» GIVEN INSTRUCTION: Show every line of the records below that contains the string "computer", matching case exactly.

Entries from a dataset
+ + + + +
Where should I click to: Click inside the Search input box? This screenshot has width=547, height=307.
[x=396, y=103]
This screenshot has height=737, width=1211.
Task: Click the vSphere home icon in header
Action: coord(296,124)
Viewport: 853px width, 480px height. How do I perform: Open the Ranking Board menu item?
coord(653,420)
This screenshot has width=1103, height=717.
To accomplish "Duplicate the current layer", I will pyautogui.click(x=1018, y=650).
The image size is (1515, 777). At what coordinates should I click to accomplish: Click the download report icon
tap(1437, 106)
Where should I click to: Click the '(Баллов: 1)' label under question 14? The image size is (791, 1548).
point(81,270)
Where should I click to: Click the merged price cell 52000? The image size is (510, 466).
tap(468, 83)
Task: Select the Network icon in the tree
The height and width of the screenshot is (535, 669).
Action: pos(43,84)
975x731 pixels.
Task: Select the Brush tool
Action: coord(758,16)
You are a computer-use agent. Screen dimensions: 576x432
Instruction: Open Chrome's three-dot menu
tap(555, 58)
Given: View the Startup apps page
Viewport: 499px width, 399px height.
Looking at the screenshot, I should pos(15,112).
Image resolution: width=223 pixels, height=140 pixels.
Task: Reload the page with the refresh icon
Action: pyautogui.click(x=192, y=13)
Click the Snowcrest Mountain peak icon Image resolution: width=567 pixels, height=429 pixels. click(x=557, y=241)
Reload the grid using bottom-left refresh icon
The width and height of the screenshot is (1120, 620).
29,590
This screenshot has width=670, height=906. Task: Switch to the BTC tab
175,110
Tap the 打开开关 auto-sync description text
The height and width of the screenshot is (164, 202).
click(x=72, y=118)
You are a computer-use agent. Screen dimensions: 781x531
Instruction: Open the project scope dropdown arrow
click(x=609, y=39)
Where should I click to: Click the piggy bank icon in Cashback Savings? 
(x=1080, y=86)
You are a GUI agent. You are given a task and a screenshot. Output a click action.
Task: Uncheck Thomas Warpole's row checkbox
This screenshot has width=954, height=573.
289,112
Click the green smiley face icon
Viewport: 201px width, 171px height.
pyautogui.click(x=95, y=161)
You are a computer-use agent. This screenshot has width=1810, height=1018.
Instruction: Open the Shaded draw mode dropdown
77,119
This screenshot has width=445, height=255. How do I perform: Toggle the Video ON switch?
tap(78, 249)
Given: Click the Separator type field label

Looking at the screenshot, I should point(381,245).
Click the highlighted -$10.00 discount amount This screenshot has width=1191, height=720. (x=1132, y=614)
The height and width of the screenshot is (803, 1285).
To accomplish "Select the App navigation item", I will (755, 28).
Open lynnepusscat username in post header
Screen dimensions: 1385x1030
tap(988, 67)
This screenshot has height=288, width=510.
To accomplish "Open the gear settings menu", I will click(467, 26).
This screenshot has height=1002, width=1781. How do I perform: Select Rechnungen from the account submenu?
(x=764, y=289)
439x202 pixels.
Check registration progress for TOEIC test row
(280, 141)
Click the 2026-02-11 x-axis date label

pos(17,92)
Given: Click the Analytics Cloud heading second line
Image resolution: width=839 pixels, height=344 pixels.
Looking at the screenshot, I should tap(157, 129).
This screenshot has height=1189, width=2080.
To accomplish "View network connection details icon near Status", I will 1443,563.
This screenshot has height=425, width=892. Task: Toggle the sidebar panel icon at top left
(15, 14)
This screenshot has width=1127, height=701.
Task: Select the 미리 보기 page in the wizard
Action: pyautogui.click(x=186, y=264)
+ + + + +
» WRITTEN REPLY:
You are a computer-use agent. Screen dimensions: 576x432
You are a computer-use agent. Screen dimensions: 781x531
You are a computer-use agent. This screenshot has width=1810, height=1018.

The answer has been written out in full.